> STUDY TEXT
☆ ☆ ☆ ☆ ☆ ☆ ☆

Hi,
just to get the ball rolling here, as you posed a question and (at least) 85 people have not come forward with anything.
As a way of making people reply, I’ll give you a theoretical viewpoint (I haven’t used heat shock promoters in the way you describe), which should bring out the experimentalists to give me a kicking and you some advice.
Two papers, both alike in dignity (to misquote Shakespeare) and in the public domain:
http://www.impactaging.com/papers/v1/n6/pdf/100058.pdf
http://genesdev.cshlp.org/content/12/13/1962.full.pdf+html
The former reviews the role of heat shock proteins in mice and worms…reiterates that there seems to be a clear longevity effect (a plus point for your research), but also that this effect is complex (still a plus point for your research).
What I find interesting is the idea that different tissue/organ systems exhibit differential responses to heat shock (in terms of extending lifespan), it is not all on the +ve side.
That leads me to the latter of the two papers. It’s from Dr. Heat Shock’s group (Richard Morimoto) and considers the role of a heat shock binding protein that negatively regulates heat shock protein binding (strange eh?). Anyway, over-expressing it off a tissue specific (muscle) promoter in worms shuts down a heat shock-inducible construct hsp16::lacZ in the same tissue but not in other tissues where it is normally expressed.

☆ ☆ ☆ ☆ ☆ ☆ ☆

> WHAT TO WORK ON
Continue the forum reply about heat shock proteins and longevity, starting after its last sentence. The rows have nothing to do with the forum reply.

[Saved data entries]
☆ ☆ ☆ ☆ ☆ ☆ ☆

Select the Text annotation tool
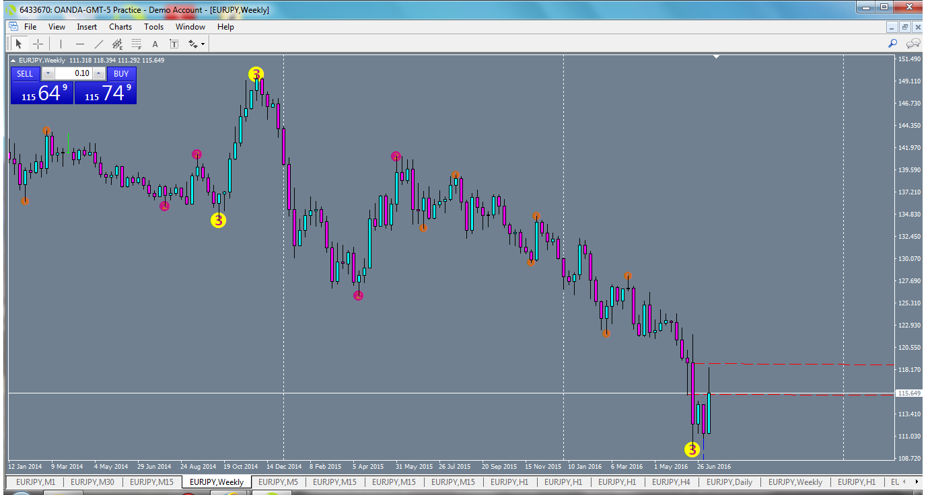pos(154,43)

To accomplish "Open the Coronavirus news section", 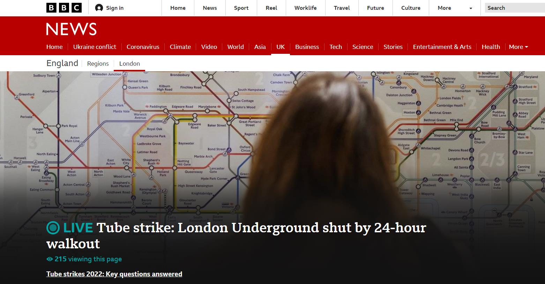I will pos(143,47).
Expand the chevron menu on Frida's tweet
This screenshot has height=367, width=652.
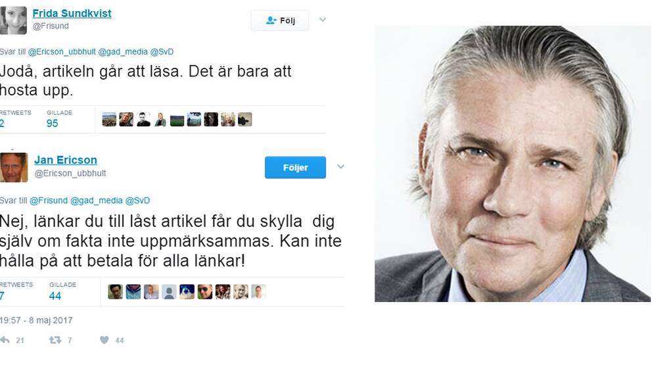[323, 20]
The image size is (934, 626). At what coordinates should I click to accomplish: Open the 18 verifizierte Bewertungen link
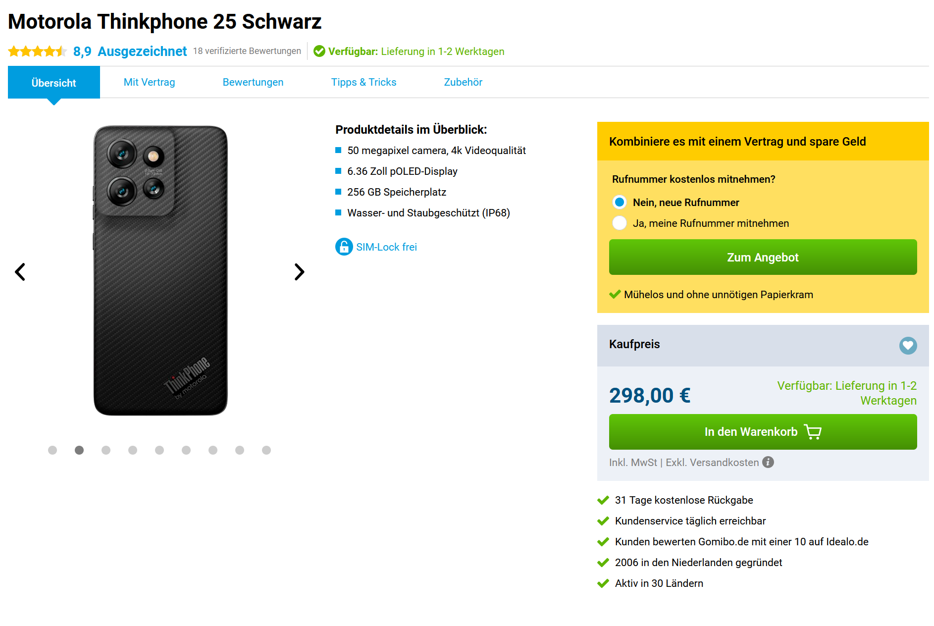pos(247,51)
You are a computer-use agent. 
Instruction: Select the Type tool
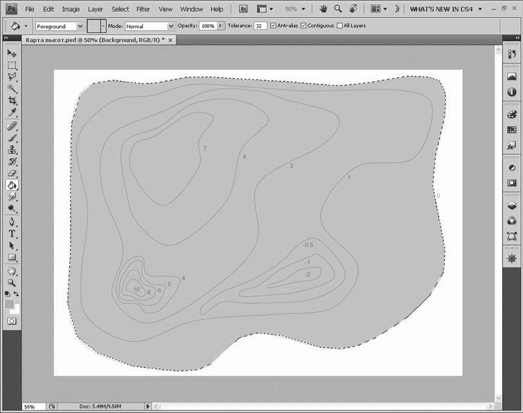[12, 233]
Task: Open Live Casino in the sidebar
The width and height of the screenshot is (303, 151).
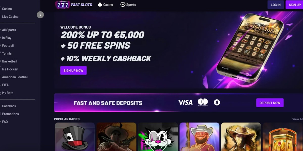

☆ ☆ ☆ ☆ ☆ ☆ ☆

> EXERCISE OUTPUT
Thus, (and here’s the bit where people start getting itchy fingers to write NNOOOOOOOO), I wonder if you might have to ‘just do the time’ and test the expression of your heat shock promoter constructs tissue for tissue over the adult period? It could be, that some tissues express HSBP-1 and effectively block the heat shock response in older worms in certain tissues but not others beacuse it’s advantageous to do so?
One example, drawn admittedly from work with mice, is that the effects of heat shock proteins on longevity seem to be more pronounced in certain tissues such as cardiac tissue than in others.
steve
What about starting with hsp16 (nerve ring, pharynx, intestine, body wall muscles)?